Le maire de Pontivy a indiqué qu’il allait avec son collègue de Loudéac » rédiger une feuille de route ». Voici ce qui devrait à notre sens figurer dans cette feuille de route :
1. Pour éviter certains crispations du passé (cf. hôpital), il convient tout d’abord de définir une charte basée sur le « donnant/donnant« , notamment en recherchant une répartition équilibrée des équipements et des services (tantôt chez l’un, tantôt chez l’autre…).
2. Dès maintenant, il conviendrait de rapprocher les outils de planification et d’aménagement de l’espace, tels que les SCoTs (Schémas de Cohérence Territoriale)[7] comme l’ont proposé les conseils de développement dans leur étude prospective en 2009. Compte tenu de l’inégal avancement en matière de schémas, une solution intermédiaire pourrait être de prévoir un « inter-SCoT » entre celui porté par le syndicat mixte de Pontivy et qui a été récemment retenu par le ministère pour un soutien à la suite d’un appel à projets « SCoTs ruraux ». On doit ainsi élaborer un véritable schéma d’aménagement et de développement durable du Centre Bretagne.
3. Ces évolutions poseront la question du découpage des « Pays » actuels qui servent de périmètre aux contrats du conseil régional.
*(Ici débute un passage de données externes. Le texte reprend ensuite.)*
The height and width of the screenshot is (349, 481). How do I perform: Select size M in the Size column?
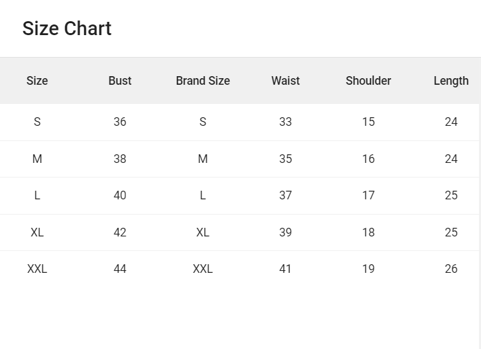pos(37,159)
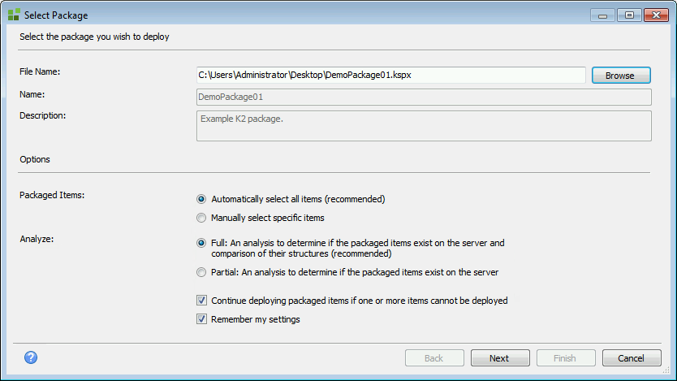Close the window with red X button

[654, 15]

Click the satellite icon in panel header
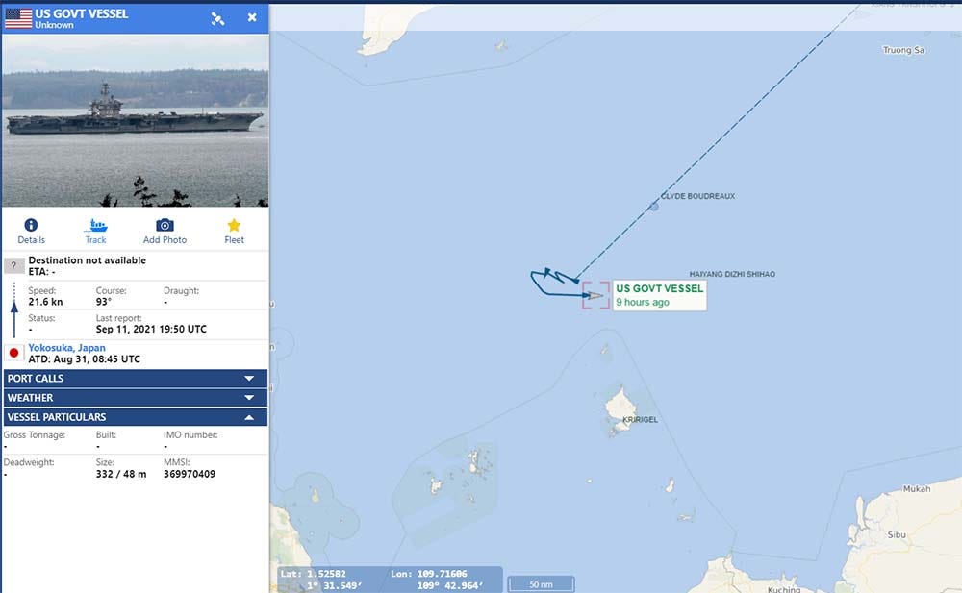click(217, 18)
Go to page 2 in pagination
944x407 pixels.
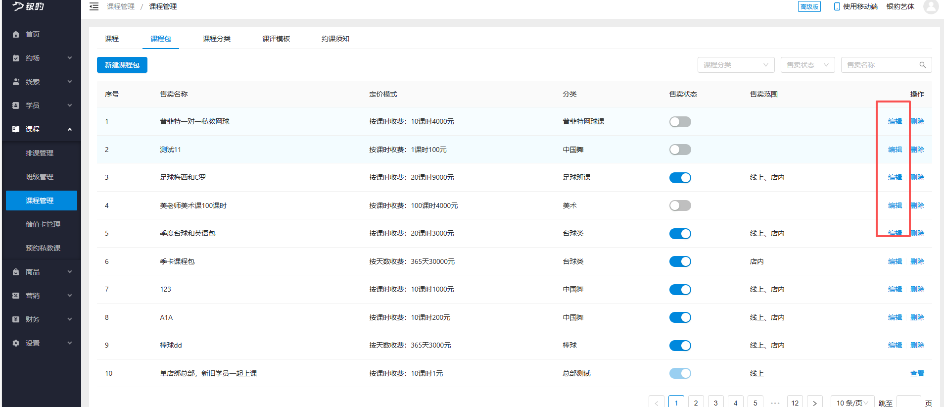696,403
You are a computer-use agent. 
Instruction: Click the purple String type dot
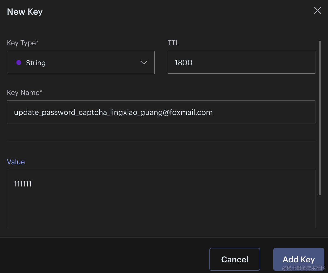tap(19, 63)
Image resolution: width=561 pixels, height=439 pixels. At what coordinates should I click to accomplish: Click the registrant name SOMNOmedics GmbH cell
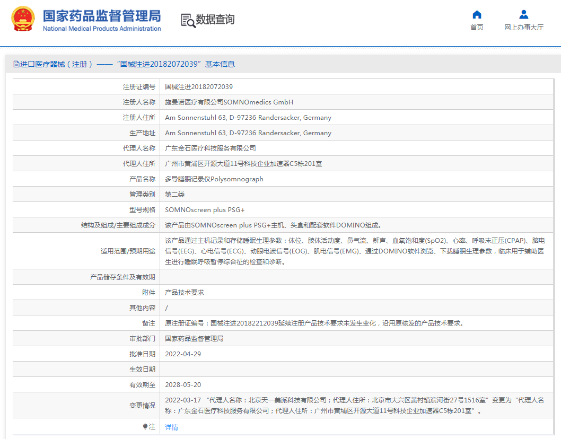click(229, 102)
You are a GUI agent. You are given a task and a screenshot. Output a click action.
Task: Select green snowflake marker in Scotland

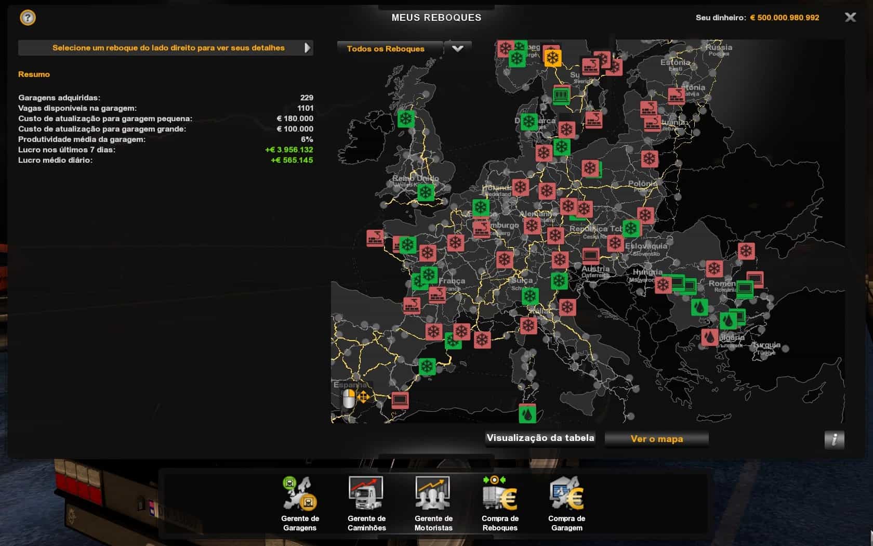406,119
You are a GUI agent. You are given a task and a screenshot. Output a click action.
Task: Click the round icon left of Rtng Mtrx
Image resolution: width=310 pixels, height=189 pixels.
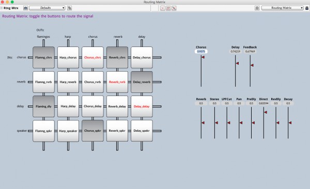(2, 8)
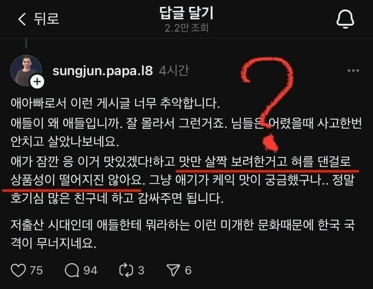The height and width of the screenshot is (289, 373).
Task: Open replies via speech bubble icon
Action: (72, 270)

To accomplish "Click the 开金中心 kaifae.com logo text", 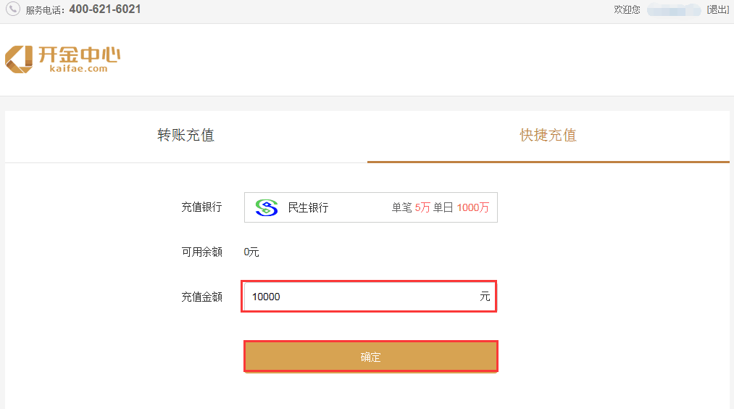I will (x=79, y=59).
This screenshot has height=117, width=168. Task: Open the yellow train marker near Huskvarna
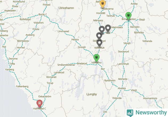103,4
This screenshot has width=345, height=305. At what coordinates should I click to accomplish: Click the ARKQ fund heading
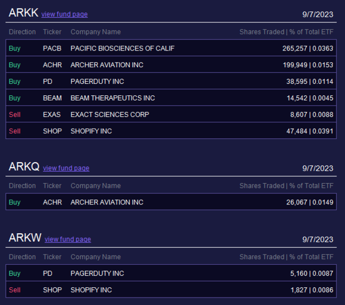pyautogui.click(x=24, y=167)
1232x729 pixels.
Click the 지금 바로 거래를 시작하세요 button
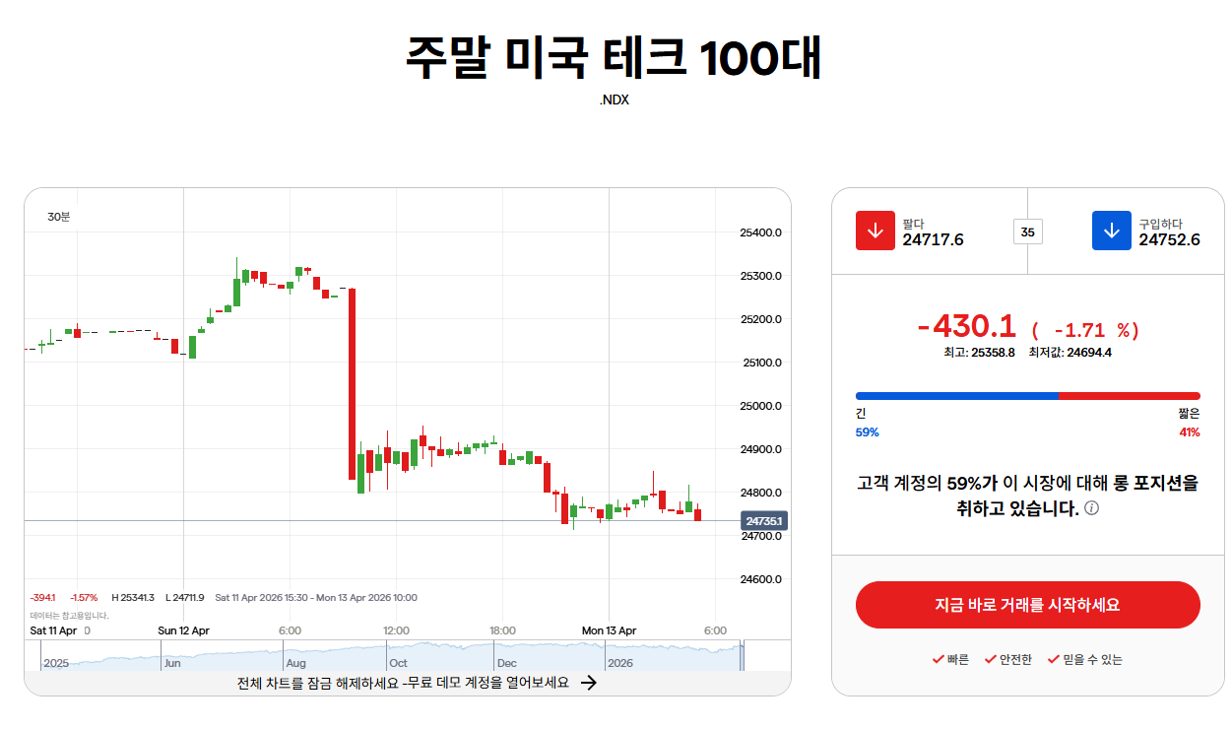pos(1027,605)
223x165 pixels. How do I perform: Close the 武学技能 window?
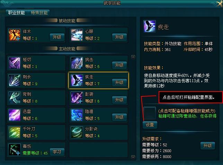coord(219,3)
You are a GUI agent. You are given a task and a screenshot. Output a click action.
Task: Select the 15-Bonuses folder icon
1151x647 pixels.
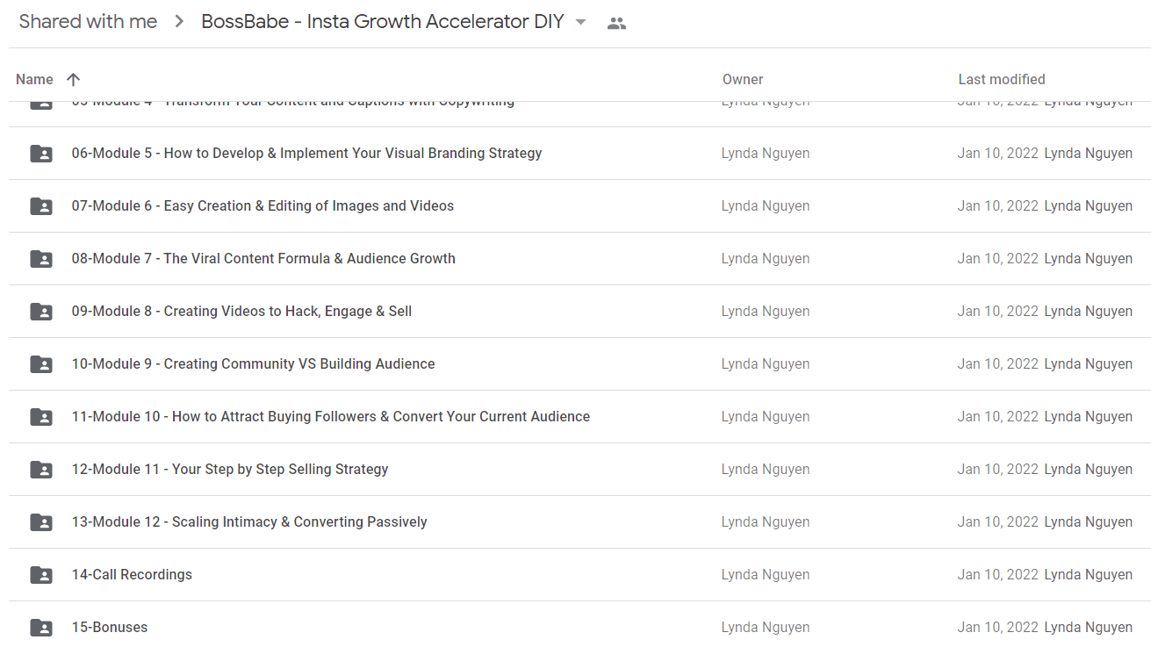pos(41,628)
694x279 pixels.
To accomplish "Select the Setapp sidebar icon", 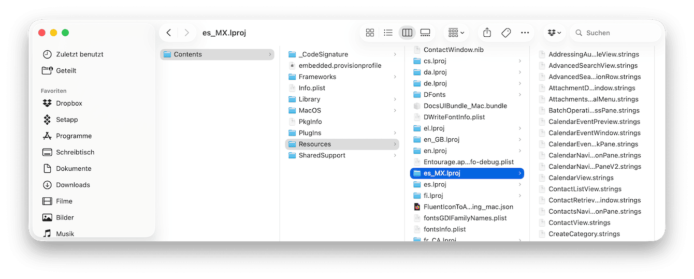I will [47, 120].
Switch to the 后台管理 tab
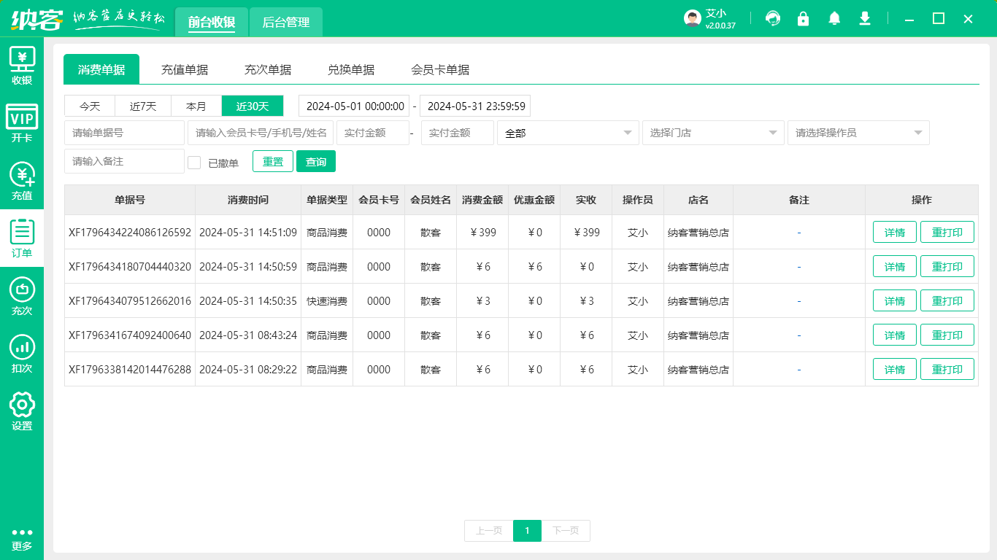 click(286, 23)
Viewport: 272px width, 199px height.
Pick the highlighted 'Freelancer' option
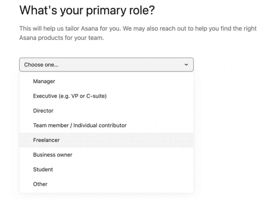click(x=46, y=140)
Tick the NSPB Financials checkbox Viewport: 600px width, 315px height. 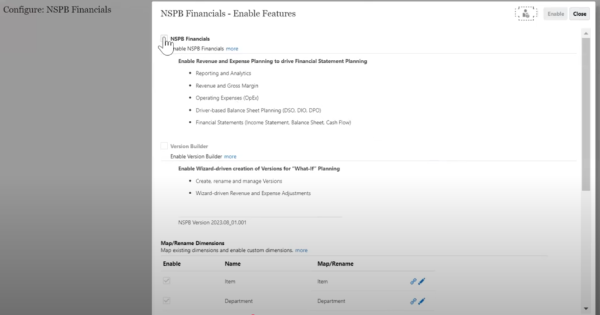tap(164, 39)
A l’échéance des actuels contrats (2013), le président de la Commission « aménagement du territoire » pourrait proposer un contrat commun sur un Pays ou inter-Pays Pontivy-Loudéac.
- Pour faire fonctionner une telle grande communauté, il faut un projet qui garantisse le développement de services et d’équipements sur les « pôles secondaires » (correspondant généralement aux chefs-lieux de cantons). Par conséquent, il convient que cette réflexion associe les « pôles secondaires »[8], notamment ceux dont l’intégration aux communautés de Loudéac et de Pontivy peut être souhaitée :
- au sud, où il y aurait une certaine logique à « rattacher » la communauté de Baud à Pontivy, compte tenu des relations (travail/habitat) des habitants, plutôt qu’à Locminé ; au demeurant, la communauté de Baud (14 367 hab.) peut revendiquer son indépendance dans la mesure où elle dépasse le seuil minimum de 5000 habitants fixé par la loi et qu’elle dépasse le nombre d’habitants de la communauté de Sarzeau (Presqu’ile de Rhuys : 13 513 hab.) au périmètre inchangé (sans doute un « arrangement politique…)[9],
- à l’ouest, la communauté de Guerlédan (autour de Mur de Bretagne), qui constitue un complément à l’attractivité du Centre Bretagne (particulièrement sur le plan touristique) et qui vient opportunément de se prononcer en majorité pour un rattachement à la communauté de Pontivy,
- au nord de Loudéac, comme l’a rappelé Robert Rault, le leader socialiste au conseil municipal au conseil de Loudéac à propos du vote négatif de la majorité municipale à l’encontre de l’intégration de la communauté d’Uzel.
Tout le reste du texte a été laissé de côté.